The pot pie is a savory pastry pie that has its variants throughout the world. Australia for one has meat pies which look like huge turnovers or planarity, filled with meat and vegetables. In Britain, they have pie and mash stands, which pretty much serve a pie with a glop of mash potatoes similar to the way we go to McDonalds and order a burger and fries to go. Interesting concept, no? I wish we had that, but, then again, I still couldn’t eat it.
In order for me to eat these two potted pies, I changed a few things. For one, the meats were replaced: one simply with TVP and ground mushrooms, while the “chicken pot pie” had Quorn. The Cottage Pie is naturally gluten free and, just for the sake of presentation, I used purple North Carolina potatoes as the crust. I also threw tons of veggies in there, too. For the Pastry Pot Pie, I made a flaky water pastry crust. The recipe for the pie crust is below. I nixed the sugar due to my requirements for a savory crust, but, you can add sugar to the mix to create a sweetened pie crust. Here’s the deal, too, with pie crust. Way before when my grandmother used to make pie dough, it was always “Criso makes the best flaky crust” and till this day, vegetable shortening does the best for pie. I’m dead serious. I will NOT use margarine or butter in my pies.

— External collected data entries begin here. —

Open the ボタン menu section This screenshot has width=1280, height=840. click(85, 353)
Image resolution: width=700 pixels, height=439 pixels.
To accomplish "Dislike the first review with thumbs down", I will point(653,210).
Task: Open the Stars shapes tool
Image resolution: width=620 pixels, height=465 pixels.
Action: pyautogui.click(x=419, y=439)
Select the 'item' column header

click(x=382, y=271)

The recipe created two pie crusts. So, you can save one or make two!
Gluten Free Pie Crust
1 ¼ cup sorghum flour
2/3 cup brown rice flour
½ cup millet flour
2/3 cup tapioca flour
½ cup potato starch
¼ cup sweet rice flour
2 teaspoons xanthan gum
1/4 tsp cream of tartar
1 ¼ cup cold vegetable shortening
¼ cup cold water + more if necessary
Put the water and the shortening in the refrigerator for about an hour or so, so that it can get cold.

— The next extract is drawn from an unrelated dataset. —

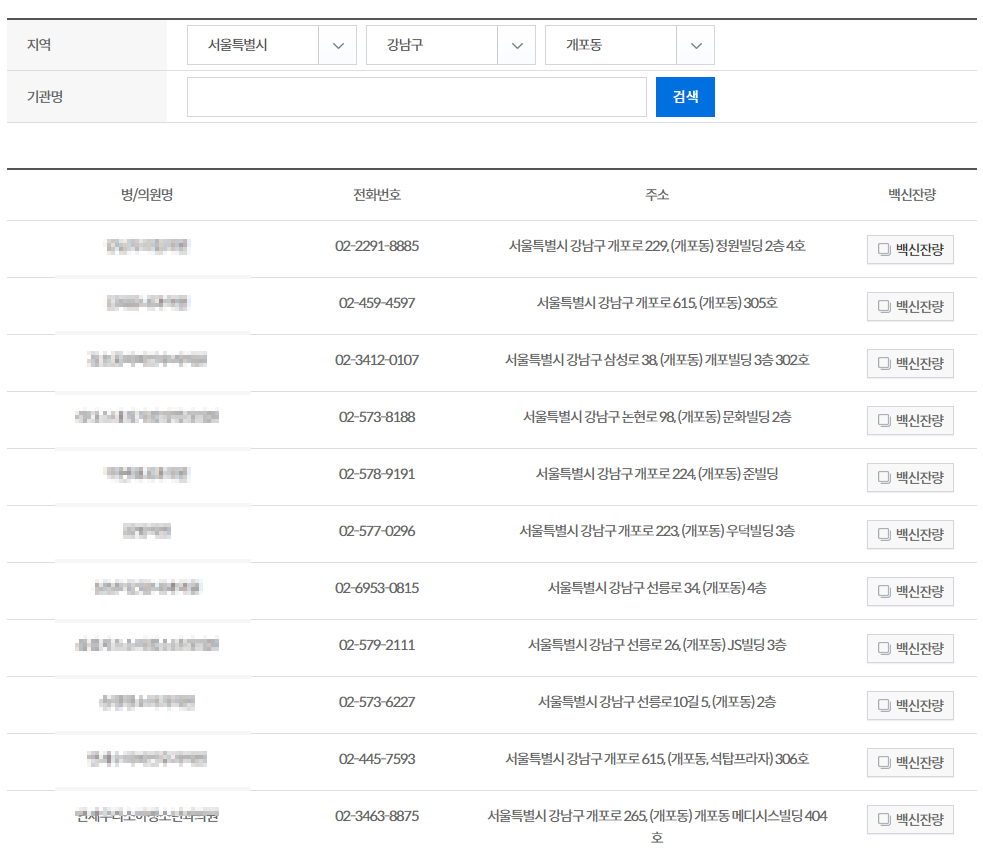
Task: Check 백신잔량 for clinic at 선릉로10길 5
Action: (x=909, y=705)
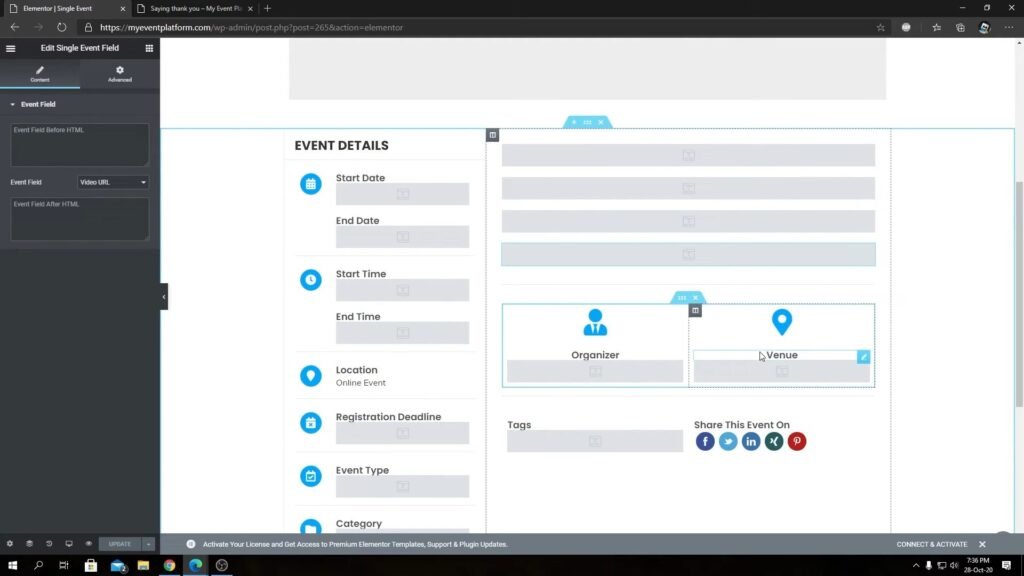The image size is (1024, 576).
Task: Switch to the Advanced tab
Action: click(120, 74)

You can prep by sifting your dry ingredients all into one bowl.
When the shortening is cold, add it to the flour. You will get a sandy-like texture after a good mixing.
Add the egg to the mixture. Add the water little by little. You want a firm dough, a little soft, but not sticky. If you go too far, then add tapioca starch until it dries. Cover and place into the refrigerator for half an hour or so.
When you take it out, cut it in half. Place one half between two pieces of parchment paper or greased wax paper and roll nearly paper thin. For a single top crust pot pie, just peel off the one layer and place it on top. For two, place one in the dish and the other on top after the filling is added. Or simply save one for another time~!
For a single top crust potted pie, spray the top of the crust with nonstick spray and bake in a 350 degree oven until the top gets golden brown.